Request
Output the lines from the first one through the line containing "coord(795,599)", inclusive, as a JSON list of strings with one string per line and blank lines omitted.
Start of Task data
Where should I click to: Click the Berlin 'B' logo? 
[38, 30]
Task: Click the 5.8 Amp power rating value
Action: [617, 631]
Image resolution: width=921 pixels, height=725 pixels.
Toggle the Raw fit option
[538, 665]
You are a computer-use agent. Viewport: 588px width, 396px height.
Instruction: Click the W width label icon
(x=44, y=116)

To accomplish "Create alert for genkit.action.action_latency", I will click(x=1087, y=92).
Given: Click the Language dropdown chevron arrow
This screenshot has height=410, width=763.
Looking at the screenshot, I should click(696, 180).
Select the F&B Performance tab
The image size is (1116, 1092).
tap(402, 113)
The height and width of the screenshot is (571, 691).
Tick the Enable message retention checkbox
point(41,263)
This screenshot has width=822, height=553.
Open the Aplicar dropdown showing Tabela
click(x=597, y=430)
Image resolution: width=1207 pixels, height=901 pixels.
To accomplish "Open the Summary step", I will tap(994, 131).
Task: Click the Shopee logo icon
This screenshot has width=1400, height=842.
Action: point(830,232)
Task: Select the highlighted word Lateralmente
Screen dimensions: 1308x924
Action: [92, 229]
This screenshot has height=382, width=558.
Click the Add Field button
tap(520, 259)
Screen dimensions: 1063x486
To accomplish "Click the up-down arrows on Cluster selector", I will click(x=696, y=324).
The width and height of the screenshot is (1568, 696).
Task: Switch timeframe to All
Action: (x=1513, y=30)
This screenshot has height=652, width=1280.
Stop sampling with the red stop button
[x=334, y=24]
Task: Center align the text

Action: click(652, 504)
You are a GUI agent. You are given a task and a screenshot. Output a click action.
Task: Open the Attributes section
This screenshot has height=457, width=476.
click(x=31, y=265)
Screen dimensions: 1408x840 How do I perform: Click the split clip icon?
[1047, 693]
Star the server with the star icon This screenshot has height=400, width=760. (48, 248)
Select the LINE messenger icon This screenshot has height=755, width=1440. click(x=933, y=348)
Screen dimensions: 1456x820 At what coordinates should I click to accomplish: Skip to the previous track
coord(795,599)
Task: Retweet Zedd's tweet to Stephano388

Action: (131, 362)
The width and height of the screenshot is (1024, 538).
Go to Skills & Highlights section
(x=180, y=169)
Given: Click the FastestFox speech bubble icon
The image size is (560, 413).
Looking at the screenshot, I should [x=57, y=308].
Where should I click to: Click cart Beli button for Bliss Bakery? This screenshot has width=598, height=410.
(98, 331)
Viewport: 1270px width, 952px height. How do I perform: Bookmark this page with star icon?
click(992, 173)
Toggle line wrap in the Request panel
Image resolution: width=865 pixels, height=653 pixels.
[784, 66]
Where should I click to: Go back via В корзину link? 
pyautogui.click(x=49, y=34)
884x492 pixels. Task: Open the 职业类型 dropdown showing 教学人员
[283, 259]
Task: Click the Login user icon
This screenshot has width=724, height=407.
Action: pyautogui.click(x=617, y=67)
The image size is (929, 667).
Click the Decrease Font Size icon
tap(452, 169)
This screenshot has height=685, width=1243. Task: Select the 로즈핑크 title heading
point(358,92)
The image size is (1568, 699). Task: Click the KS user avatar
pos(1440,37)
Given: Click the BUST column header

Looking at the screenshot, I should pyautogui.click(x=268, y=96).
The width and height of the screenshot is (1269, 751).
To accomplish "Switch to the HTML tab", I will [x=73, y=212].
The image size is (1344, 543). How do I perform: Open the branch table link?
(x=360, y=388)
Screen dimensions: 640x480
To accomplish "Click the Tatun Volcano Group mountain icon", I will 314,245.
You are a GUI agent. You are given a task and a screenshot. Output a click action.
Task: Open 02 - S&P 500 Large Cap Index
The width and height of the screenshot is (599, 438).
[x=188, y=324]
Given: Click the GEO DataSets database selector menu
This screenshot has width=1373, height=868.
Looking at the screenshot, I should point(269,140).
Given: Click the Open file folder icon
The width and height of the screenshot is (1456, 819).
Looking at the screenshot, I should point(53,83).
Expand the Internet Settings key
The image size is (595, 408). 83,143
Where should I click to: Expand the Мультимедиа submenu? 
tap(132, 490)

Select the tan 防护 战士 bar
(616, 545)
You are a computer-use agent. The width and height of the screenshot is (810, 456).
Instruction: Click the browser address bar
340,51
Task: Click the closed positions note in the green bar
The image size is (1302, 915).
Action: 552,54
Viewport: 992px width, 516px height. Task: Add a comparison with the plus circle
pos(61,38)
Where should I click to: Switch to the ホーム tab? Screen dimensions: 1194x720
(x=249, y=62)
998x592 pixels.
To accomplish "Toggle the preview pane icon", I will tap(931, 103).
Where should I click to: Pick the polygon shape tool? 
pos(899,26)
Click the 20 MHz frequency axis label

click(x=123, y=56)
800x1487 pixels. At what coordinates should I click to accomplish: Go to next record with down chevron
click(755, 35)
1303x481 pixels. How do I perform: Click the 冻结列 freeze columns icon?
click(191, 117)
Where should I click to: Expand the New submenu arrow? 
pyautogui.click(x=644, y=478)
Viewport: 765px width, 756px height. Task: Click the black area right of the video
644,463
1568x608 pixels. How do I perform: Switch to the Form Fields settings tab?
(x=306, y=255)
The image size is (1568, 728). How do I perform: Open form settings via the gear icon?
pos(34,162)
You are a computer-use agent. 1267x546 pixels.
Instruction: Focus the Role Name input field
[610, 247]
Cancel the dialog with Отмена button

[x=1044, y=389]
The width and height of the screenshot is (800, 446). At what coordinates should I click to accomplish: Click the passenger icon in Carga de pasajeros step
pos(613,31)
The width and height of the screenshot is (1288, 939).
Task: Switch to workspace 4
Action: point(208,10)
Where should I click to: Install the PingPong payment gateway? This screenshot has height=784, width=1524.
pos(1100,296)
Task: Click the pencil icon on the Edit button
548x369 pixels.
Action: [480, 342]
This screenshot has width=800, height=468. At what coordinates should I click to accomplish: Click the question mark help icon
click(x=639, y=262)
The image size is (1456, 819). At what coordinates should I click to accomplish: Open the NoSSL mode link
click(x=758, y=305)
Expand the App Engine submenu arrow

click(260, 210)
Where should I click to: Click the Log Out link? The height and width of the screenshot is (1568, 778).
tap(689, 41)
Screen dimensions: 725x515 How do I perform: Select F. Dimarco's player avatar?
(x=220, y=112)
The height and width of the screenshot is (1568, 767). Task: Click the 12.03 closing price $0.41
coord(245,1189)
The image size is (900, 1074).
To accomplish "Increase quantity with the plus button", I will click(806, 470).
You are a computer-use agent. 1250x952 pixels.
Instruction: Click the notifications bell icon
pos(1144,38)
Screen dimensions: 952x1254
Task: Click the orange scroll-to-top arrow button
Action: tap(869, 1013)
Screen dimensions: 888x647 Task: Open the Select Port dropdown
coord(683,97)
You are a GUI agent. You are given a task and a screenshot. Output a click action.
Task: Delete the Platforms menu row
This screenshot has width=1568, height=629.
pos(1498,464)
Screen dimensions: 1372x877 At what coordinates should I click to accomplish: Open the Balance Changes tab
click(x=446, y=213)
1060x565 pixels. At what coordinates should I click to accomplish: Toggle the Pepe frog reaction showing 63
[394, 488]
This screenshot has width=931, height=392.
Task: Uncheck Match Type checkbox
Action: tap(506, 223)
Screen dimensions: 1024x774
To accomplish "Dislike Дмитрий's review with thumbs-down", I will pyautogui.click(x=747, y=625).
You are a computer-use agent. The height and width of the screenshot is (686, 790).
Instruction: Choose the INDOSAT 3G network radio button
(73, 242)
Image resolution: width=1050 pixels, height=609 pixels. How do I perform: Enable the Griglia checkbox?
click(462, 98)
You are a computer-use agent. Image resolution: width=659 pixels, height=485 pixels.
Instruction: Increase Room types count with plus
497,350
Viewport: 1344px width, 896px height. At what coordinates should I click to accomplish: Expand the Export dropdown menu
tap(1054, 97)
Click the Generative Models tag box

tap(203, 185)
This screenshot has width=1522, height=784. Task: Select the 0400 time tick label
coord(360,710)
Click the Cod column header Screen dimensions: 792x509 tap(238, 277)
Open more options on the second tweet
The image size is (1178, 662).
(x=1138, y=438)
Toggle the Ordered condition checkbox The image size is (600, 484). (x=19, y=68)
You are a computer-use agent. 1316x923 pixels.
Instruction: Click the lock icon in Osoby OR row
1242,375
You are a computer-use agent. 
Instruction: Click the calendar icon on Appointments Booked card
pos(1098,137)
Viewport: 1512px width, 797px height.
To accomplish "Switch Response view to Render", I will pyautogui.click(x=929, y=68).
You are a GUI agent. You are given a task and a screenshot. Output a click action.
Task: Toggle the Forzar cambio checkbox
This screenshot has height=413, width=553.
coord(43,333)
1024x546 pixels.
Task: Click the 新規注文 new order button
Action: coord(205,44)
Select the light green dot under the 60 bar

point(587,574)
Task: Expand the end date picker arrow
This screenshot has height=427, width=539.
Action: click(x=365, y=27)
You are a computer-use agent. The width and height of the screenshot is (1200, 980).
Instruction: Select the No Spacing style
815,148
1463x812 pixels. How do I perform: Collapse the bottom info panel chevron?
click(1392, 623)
End of Task data
Reply to the exercise
[
  "Where should I click to: Click the Berlin 'B' logo? ",
  "[38, 30]",
  "Task: Click the 5.8 Amp power rating value",
  "Action: [617, 631]",
  "Image resolution: width=921 pixels, height=725 pixels.",
  "Toggle the Raw fit option",
  "[538, 665]",
  "You are a computer-use agent. Viewport: 588px width, 396px height.",
  "Instruction: Click the W width label icon",
  "(x=44, y=116)",
  "To accomplish \"Create alert for genkit.action.action_latency\", I will click(x=1087, y=92).",
  "Given: Click the Language dropdown chevron arrow",
  "This screenshot has height=410, width=763.",
  "Looking at the screenshot, I should click(696, 180).",
  "Select the F&B Performance tab",
  "The image size is (1116, 1092).",
  "tap(402, 113)",
  "The height and width of the screenshot is (571, 691).",
  "Tick the Enable message retention checkbox",
  "point(41,263)",
  "This screenshot has width=822, height=553.",
  "Open the Aplicar dropdown showing Tabela",
  "click(x=597, y=430)",
  "Image resolution: width=1207 pixels, height=901 pixels.",
  "To accomplish \"Open the Summary step\", I will tap(994, 131).",
  "Task: Click the Shopee logo icon",
  "This screenshot has width=1400, height=842.",
  "Action: point(830,232)",
  "Task: Select the highlighted word Lateralmente",
  "Screen dimensions: 1308x924",
  "Action: [92, 229]",
  "This screenshot has height=382, width=558.",
  "Click the Add Field button",
  "tap(520, 259)",
  "Screen dimensions: 1063x486",
  "To accomplish \"Click the up-down arrows on Cluster selector\", I will click(x=696, y=324).",
  "The width and height of the screenshot is (1568, 696).",
  "Task: Switch timeframe to All",
  "Action: (x=1513, y=30)",
  "This screenshot has height=652, width=1280.",
  "Stop sampling with the red stop button",
  "[x=334, y=24]",
  "Task: Center align the text",
  "Action: click(652, 504)",
  "You are a GUI agent. You are given a task and a screenshot. Output a click action.",
  "Task: Open the Attributes section",
  "This screenshot has height=457, width=476.",
  "click(x=31, y=265)",
  "Screen dimensions: 1408x840 How do I perform: Click the split clip icon?",
  "[1047, 693]",
  "Star the server with the star icon This screenshot has height=400, width=760. (48, 248)",
  "Select the LINE messenger icon This screenshot has height=755, width=1440. click(x=933, y=348)",
  "Screen dimensions: 1456x820 At what coordinates should I click to accomplish: Skip to the previous track",
  "coord(795,599)"
]